* Supplied records:
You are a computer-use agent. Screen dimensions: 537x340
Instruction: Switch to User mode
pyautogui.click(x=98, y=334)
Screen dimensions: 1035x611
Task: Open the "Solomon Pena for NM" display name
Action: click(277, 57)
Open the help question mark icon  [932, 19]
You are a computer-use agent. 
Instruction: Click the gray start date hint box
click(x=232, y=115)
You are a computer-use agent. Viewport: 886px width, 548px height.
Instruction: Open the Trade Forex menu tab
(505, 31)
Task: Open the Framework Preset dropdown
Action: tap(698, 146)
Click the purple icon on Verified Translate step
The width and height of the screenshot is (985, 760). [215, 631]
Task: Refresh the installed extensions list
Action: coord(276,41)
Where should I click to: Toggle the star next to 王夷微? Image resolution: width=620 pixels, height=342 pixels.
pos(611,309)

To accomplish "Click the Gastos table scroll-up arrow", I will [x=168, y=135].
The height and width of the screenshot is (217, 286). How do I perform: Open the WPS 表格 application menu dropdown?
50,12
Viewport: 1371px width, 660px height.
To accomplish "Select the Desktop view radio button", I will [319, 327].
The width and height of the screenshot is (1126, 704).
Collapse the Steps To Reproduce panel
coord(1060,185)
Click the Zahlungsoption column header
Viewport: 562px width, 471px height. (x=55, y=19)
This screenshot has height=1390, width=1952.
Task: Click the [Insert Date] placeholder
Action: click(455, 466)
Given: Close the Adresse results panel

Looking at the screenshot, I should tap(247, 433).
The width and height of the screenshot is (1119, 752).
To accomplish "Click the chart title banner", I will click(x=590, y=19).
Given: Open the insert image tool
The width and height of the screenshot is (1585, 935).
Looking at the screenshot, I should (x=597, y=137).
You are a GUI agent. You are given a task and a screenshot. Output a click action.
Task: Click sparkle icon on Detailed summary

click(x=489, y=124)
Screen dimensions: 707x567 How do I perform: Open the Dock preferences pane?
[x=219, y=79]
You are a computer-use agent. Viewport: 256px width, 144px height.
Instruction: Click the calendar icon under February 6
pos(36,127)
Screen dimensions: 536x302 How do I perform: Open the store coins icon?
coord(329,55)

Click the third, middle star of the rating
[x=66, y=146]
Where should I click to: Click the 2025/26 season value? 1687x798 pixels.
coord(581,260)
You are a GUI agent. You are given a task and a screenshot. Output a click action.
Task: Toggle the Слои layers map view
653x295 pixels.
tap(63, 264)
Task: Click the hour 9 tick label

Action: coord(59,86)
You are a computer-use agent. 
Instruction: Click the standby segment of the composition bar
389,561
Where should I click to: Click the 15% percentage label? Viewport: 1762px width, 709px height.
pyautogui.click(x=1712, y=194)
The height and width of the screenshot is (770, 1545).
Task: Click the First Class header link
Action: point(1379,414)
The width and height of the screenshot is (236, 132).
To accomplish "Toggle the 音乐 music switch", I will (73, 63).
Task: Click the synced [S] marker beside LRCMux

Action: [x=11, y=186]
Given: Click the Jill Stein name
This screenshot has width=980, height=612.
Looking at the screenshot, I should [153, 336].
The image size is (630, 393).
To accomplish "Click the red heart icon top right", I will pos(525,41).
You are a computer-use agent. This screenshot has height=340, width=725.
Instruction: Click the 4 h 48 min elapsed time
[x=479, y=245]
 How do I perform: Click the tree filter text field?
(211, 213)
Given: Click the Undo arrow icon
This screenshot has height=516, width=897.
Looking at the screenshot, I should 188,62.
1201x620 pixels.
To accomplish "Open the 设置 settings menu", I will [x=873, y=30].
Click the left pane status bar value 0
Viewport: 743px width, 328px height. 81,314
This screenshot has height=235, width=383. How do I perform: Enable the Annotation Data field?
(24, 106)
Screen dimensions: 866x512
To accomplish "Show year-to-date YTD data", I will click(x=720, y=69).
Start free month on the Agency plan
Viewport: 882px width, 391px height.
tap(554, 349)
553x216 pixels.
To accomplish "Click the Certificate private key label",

* How to complete this task:
Only the lines with "agent" are needed; find them in the records and copy each one.

* Finished exercise:
You are a computer-use agent. Screen dimensions: 537x340
You are a computer-use agent. 
You are a computer-use agent. Viewport: 886px width, 548px height.
You are a GUI agent. You are given a task and a screenshot. Output a click action.
You are a computer-use agent. Viewport: 256px width, 144px height.
You are a GUI agent. You are given a task and a screenshot. Output a click action.
You are a computer-use agent. 
You are a computer-use agent. This screenshot has height=340, width=725.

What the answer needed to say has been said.